BP shares continued to come under pressure more than 10 weeks after its Deepwater Horizon rig exploded and sank, triggering the giant leak. The shares dropped 5.95 to 322p in London.
In further developments:
• BP said it was still investigating claims by a US freelance photojournalist that workers have been trucking new sand to Louisiana beaches. The new layers appear to conceal tar balls caused by the slick.
• Admiral Thad Allen, the US incident commander, stuck to the official target date of August for the completion of BP’s relief wells, which are intended to plug the leak. However, BP is currently ahead of schedule, he added.
• Christophe de Margerie, the chief executive of Total, said the French oil giant would look at buying any assets that BP may sell as part of its $10bn disposal programme. He confirmed it was not looking at a bid for the entire company.
• BP said it was close to reaching an agreement with environmental groups on new ways to prevent turtles from being burnt alive. It may now remove them from the water before setting fire to oil on the ocean. This week, one group filed a lawsuit accusing BP of violating the US Endangered Species Act by failing to protect the rare Gulf Coast sea creatures.
•The world’s biggest supertanker began skimming oil in the Gulf of Mexico, the day after the slick became the worst accidental spill on record. The only bigger spill is the deliberate release of oil by Iraqi troops during the 1991 Gulf War.
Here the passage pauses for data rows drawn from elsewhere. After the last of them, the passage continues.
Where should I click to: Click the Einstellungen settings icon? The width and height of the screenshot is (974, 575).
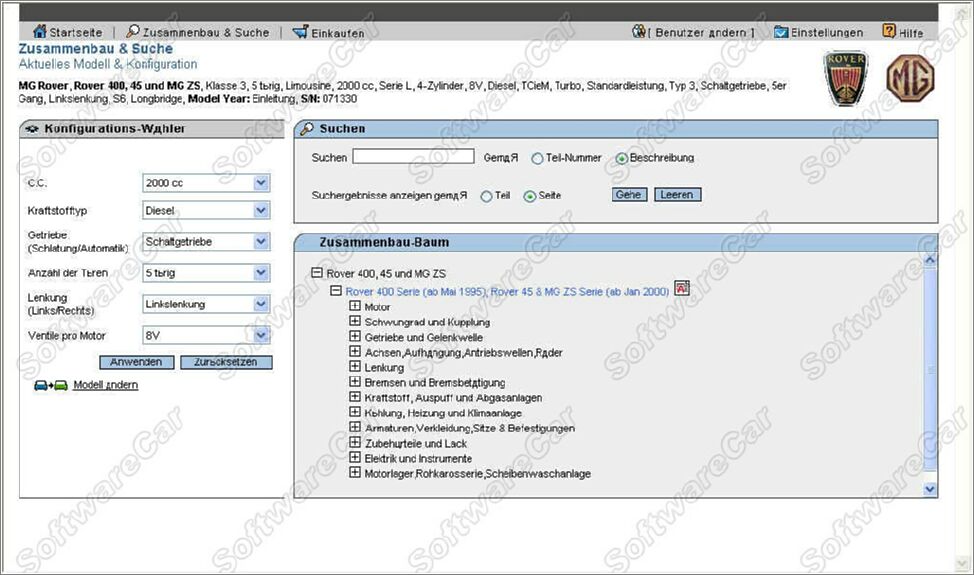coord(781,32)
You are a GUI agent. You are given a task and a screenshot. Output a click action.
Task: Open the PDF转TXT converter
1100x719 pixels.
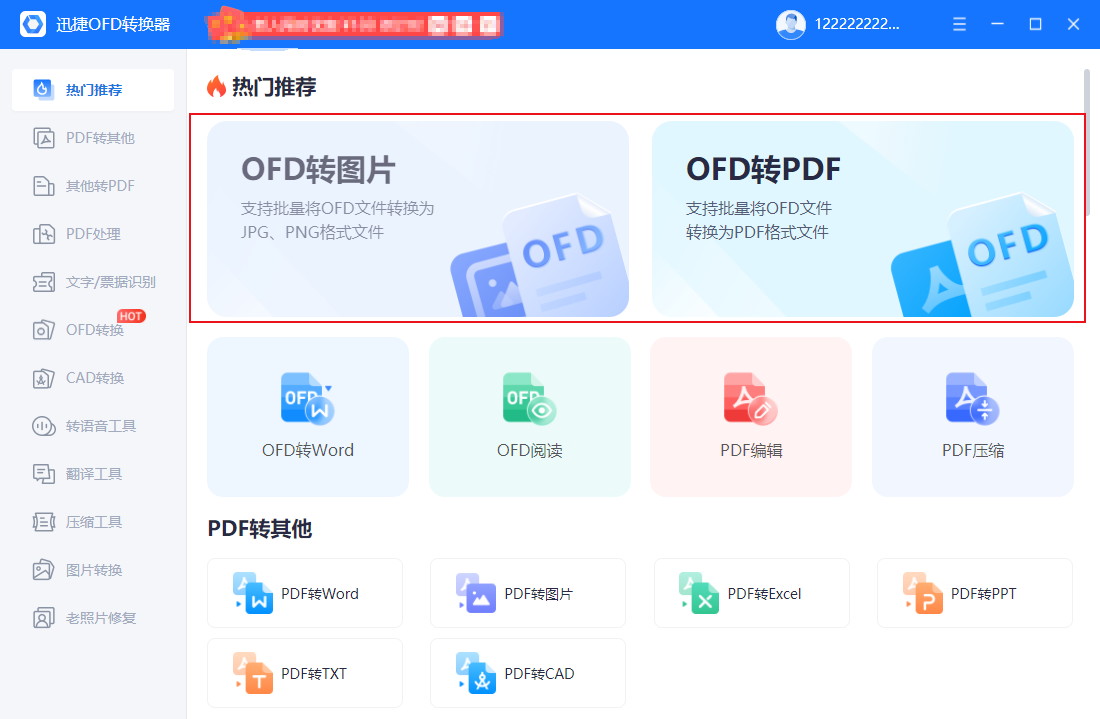pyautogui.click(x=305, y=672)
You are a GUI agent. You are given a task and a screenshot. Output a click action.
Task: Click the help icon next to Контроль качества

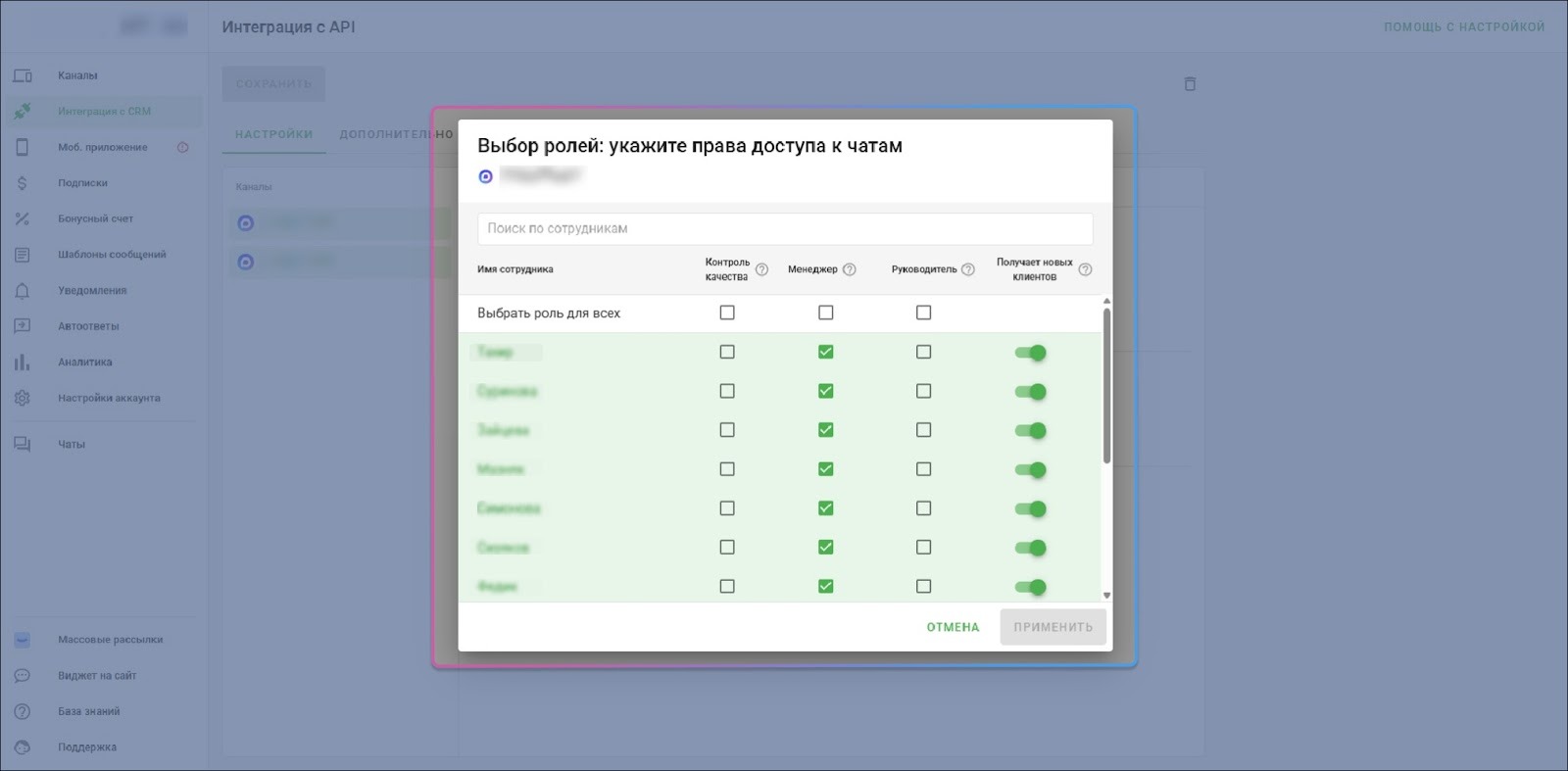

The Taiwanese ship known as the “Whale” could dramatically help the effort to remove remaining oil from the oceans surrounding the leak.
Meanwhile, BP’s clean-up efforts returned to normal after Hurricane Alex temporarily stopped it from spraying chemical dispersants and burning oil on the ocean.
The US Coast Guard said it was now preparing to fly over Louisiana’s marsh lands to check how far the winds have spread BP’s oil. It will also monitor whether protective barriers have been damaged by the hurricane.
Last night, weather forecasters began to observe a weak low pressure system over the north-east Gulf of Mexico that is drifting west towards the BP spill area. There is only a low chance of it developing into a tropical depression, but clean-up operations are likely to be put on hold at the first sign of a storm.
Scientists predict that Miami and the Florida Keys face a 61pc to 80pc chance of being hit with tar balls from the oil spill. The Mississippi River Delta to the western Panhandle of Florida face a 81pc to 100 pc risk of contamination.